TEMPO.CO, Jakarta - Ketua Majelis Pertimbangan Pusat Partai Keadilan Sejahtera Mulyanto mendorong Komisi bidang Pemerintahan DPR agar segera melakukan pembahasan revisi Undang-Undang Pemilu.
Baca berita dengan sedikit iklan, klik di sini
Alasannya, ia menjelaskan, putusan Mahkamah Konstitusi yang memisahkan penyelenggaraan pemilu nasional dan daerah tidak lagi diselenggarakan serentak bakal menyebabkan terjadinya perpanjangan masa jabatan, khususnya bagi anggota DPRD.
"Karena itu, penting untuk dibahas segera revisi UU Pemilu untuk mengadopsi putusan ini dengan ideal," kata Mulyanto melalui pesan singkat pada Sabtu, 28 Juni 2025.
Ia melanjutkan, selain UU Pemilu, UU Pilkada juga menjadi perhatian penting yang harus segera dibahas oleh DPR guna membuat perpanjangan masa jabatan DPRD tidak berlangsung lebih lama.
Adapun dalam putusannya Mahkamah memerintahkan pemilu untuk memilih anggota DPRD dan kepala daerah dilakukan paling lama 2,5 tahun setelah diselenggarakannya pemilu nasional yang memilih anggota DPR, DPD, dan presiden atau wakilnya.
Artinya, pemilu daerah kemungkinan diselenggarakan pada 2031 yang menyebabkan adanya kekosongan jabatan di daerah pada 2029.
Terpisah, Ketua Komisi II DPR Rifqinizamy Karyasuda mengatakan komisinya masih menunggu arahan dan keputusan pimpinan DPR untuk menindaklanjuti putusan Mahkamah.
Ia mengatakan, sebagai opsi mengisi kekosongan jabatan di daerah imbas putusan ini, kepala daerah yang masa jabatannya berakhir di 2029 bisa diganti oleh penjabat sementara atau Pjs. "Tetapi, untuk DPRD kan tidak bisa pakai Pjs," kata Rifqi melalui pesan suara singkat, Sabtu, 28 Juni 2025.
Satu-satunya opsi untuk DPRD, kata dia, adalah dengan memperpanjang masa jabatannya hingga terlaksana pemilu daerah di 2031. Karenanya, menurut dia, amat diperlukan pembahasan segera revisi UU Pemilu.
"Hal seperti ini yang menjadi concern kami dalam pembahasan revisi UU Pemilu. Soal waktu, kami menunggu arahan pimpinan DPR dulu," ujar politikus Partai NasDem itu.
Pada Kamis, 26 Juni 2025 Mahkamah mengabulkan perkara Nomor 135/PUU-XXII/2024 yang diajukan Perkumpulan untuk Pemilu dan Demokrasi atau Perludem. Perkara ini menguji formil UU Pemilu dan UU Pilkada.
Dalam pertimbangannya, Hakim Konstitusi Saldi Isra mengatakan, tahapan pemilihan yang berdekatan menyebabkan minimnya waktu bagi masyarakat untuk menilai kinerja pemerintahan, baik dari unsur eksektif maupun calon anggota legislatif.
Saldi melanjutkan, pemilu nasional yang berdekatan waktu penyelenggaraannya dengan pilkada akan menyebabkan masalah pembangunan di daerah tenggelam oleh isu nasional.
"Di tengah isu dan masalah pembangunan yang ditawarkan oleh para kandidat yang tengah bersaing untuk mendapatkan posisi politik di tingkat pusat harus tetap utama," kata Guru besar Hukum Tata Negara Universitas Andalas itu.

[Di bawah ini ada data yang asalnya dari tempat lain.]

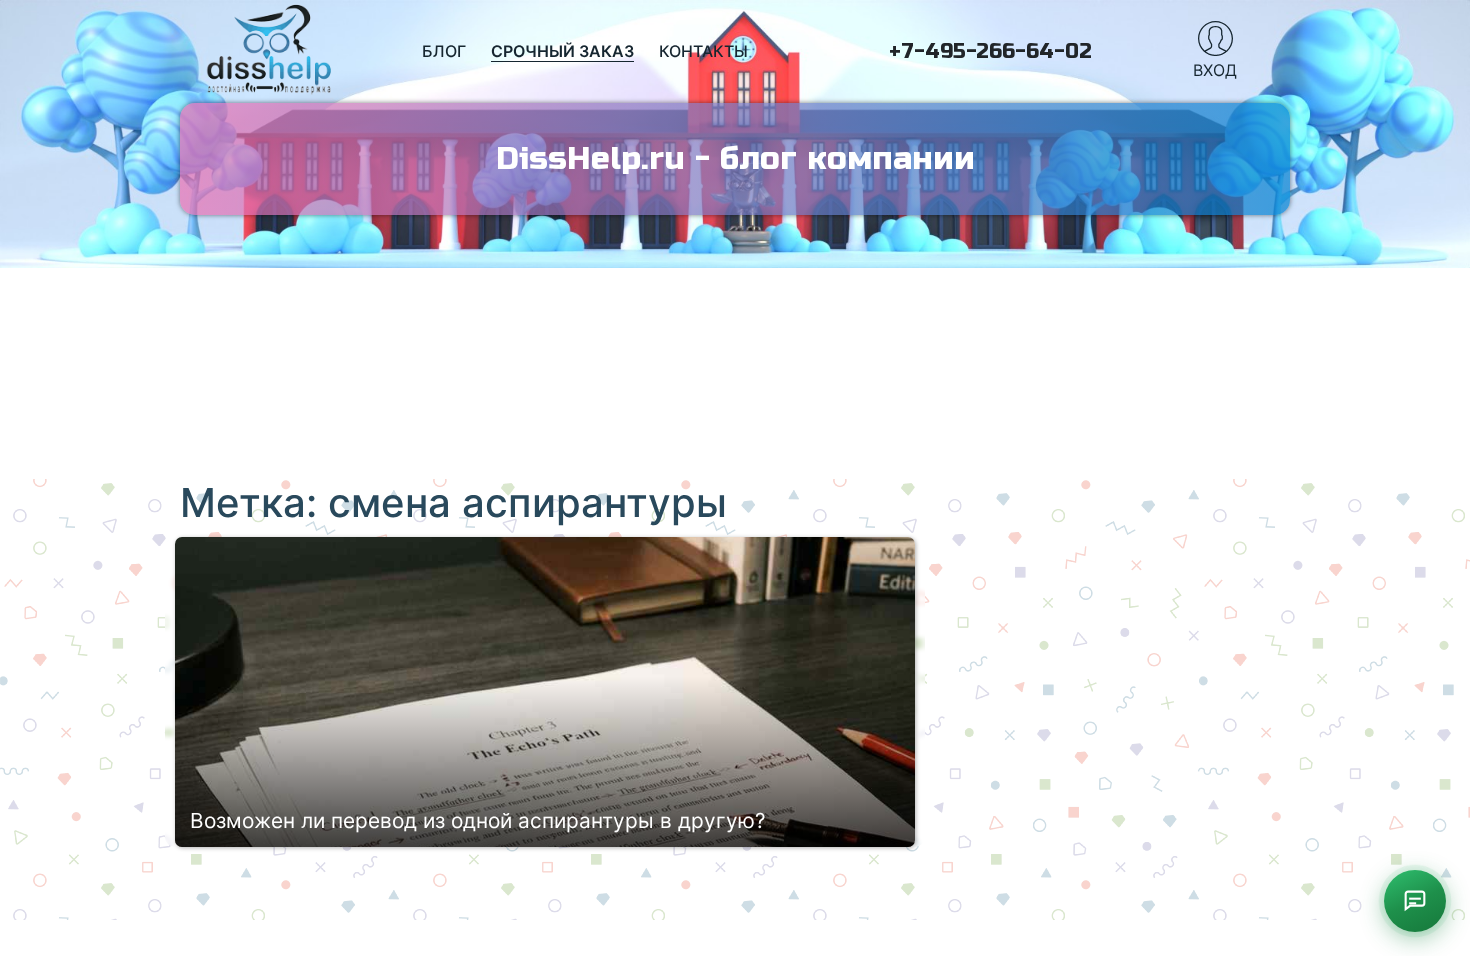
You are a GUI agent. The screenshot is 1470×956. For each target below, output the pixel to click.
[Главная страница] (270, 51)
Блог (444, 51)
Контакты (703, 51)
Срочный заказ (562, 51)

Syahdan, kata dia, tahapan pemilu nasional atau daerah yang berada dalam rentang waktu kurang dari satu tahun dengan pilkada berimplikasi pada stabilitas partai politik.
Implikasi ini dikhawatirkan menyebabkan partai kehilangan kemampuan untuk mempersiapkan kader yang kompeten untuk mengikuti kontestasi.
Hakim konstitusi Arief Hidayat menambahkan, pemilu serentak juga menyebabkan partai politik mudah terjebak dalam pragmatisme dibanding keinginan menjaga idealisme dan ideologi.
Partai, kata dia, juga dinilai tidak memiliki waktu yang cukup untuk merekrut calon anggota legislatif untuk tiga level sekaligus, apalagi bagi partai politik yang juga harus mempersiapkan kadernya untuk berkontestasi dalam pemilu.
"Itu menyebabkan perekrutan untuk pencalonan jabatan-jabatan politik dalam pemilihan umum membuka lebar peluang yang didasarkan pada sifat transaksional," kata dia.